By Audrey Wheeler
Conditioning through the searing summer is the perfect opportunity to build stamina and support the sunscreen industry! With most players outside of MLQ and QPL taking a hiatus during the off-season, there are about three months for players to beat the heat and improve where they stand on roster. Aside from personal workouts, summer remains an ideal time to run small, concentrated practices, although either form of conditioning requires a strong commitment from the individual.
Does running out of pizza count as cardio? No, but running in general does. Quidditch remains one of the more cardio-heavy sports to play, and high–intensity interval training (HIIT) is built specifically to increase cardiovascular fitness. With HIIT, essentially a cardio routine is followed, but rest times are instead replaced with a low–impact, high–intensity workout. With modified HIIT, quidditch players can follow a typical weight routine, but rather than allowing for rest time, the space between sets can be replaced with jumping rope, burpees, sprints, and so on.

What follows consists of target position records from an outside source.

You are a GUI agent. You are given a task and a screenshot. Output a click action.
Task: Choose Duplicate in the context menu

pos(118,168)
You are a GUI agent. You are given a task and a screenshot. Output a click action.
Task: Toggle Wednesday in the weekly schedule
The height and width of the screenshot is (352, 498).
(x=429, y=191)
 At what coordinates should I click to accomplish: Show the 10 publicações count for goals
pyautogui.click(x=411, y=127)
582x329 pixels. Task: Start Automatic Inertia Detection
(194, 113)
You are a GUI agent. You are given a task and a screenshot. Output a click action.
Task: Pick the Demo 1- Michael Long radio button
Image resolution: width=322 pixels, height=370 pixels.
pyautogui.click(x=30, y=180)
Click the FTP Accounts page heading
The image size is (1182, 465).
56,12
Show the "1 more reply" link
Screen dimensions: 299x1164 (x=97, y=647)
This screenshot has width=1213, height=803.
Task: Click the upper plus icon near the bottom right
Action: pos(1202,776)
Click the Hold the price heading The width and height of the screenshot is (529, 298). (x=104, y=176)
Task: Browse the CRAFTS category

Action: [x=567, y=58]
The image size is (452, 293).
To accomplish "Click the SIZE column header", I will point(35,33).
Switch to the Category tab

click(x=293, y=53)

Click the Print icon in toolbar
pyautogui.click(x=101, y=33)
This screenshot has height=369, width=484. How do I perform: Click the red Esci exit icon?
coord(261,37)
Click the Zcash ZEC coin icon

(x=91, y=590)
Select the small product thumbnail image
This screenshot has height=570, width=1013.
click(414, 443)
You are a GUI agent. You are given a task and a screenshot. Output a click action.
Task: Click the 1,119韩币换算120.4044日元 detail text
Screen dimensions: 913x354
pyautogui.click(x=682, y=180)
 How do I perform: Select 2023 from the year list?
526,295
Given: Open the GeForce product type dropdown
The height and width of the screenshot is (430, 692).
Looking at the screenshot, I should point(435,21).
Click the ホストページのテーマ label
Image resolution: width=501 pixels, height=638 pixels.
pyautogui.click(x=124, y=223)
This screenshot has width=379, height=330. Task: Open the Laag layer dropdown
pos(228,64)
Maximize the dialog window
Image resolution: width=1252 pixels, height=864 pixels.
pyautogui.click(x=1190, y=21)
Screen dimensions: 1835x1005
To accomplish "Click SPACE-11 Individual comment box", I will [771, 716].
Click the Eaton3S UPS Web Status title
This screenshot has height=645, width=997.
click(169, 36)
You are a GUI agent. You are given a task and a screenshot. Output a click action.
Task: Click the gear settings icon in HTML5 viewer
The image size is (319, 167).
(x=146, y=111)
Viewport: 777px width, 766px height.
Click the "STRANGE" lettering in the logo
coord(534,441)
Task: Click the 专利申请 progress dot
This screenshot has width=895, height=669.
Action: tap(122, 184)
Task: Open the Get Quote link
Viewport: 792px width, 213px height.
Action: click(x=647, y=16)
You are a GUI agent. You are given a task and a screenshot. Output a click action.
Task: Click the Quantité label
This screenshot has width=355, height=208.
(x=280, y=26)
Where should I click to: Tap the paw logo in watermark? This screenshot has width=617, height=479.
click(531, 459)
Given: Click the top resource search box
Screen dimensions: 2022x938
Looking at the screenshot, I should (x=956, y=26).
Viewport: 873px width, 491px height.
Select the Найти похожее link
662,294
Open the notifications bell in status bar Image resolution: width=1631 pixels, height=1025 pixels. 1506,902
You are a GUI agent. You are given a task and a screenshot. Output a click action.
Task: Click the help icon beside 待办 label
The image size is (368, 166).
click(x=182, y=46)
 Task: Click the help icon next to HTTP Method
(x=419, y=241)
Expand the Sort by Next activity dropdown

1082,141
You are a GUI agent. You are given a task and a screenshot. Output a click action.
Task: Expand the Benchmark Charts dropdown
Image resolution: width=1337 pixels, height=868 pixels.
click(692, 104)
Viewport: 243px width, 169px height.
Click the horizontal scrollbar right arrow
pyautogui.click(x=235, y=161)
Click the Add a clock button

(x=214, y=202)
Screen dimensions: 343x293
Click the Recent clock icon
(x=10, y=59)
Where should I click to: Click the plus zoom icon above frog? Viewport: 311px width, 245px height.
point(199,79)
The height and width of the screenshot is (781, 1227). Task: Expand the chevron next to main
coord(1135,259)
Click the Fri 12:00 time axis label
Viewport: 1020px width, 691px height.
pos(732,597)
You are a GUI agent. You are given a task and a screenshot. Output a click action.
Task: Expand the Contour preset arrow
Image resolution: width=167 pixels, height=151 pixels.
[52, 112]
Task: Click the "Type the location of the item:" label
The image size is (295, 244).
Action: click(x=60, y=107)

“The goal is to maintain an increased heart rate while not impeding growth; the interval exercise shouldn’t exert force on the muscle you are targeting but keep the heart rate accelerated,” said Jack Starr, a chaser of Florida’s Finest and former coach for Florida State. “By replacing the high–intensity periods of traditional HIIT with resistance training and the rest periods with cardio, it allows for muscle growth while simultaneously burning more calories than traditional cardio or weight training can.”

Although HIIT is great for the individual or tag-team duo, there is nothing better than a classic outdoor practice for teams that continue through the summer. Warm-ups can be followed by drills and half-pitch plays that allow coaches – often ones newly chosen for the next season – to closely watch and correct players’ mistakes that would otherwise be overlooked during a full-roster practice in the regular season.
“Just mix up game events and scenarios that could happen,” said Flying Panthers, Orlando Sirens, and Team Spain beater Steven Paisley. “It’s just things that you come up with in your head from experiences. As long as you’re confident and believe the drill will improve everyone, then you’re doing your job as coach or captain.”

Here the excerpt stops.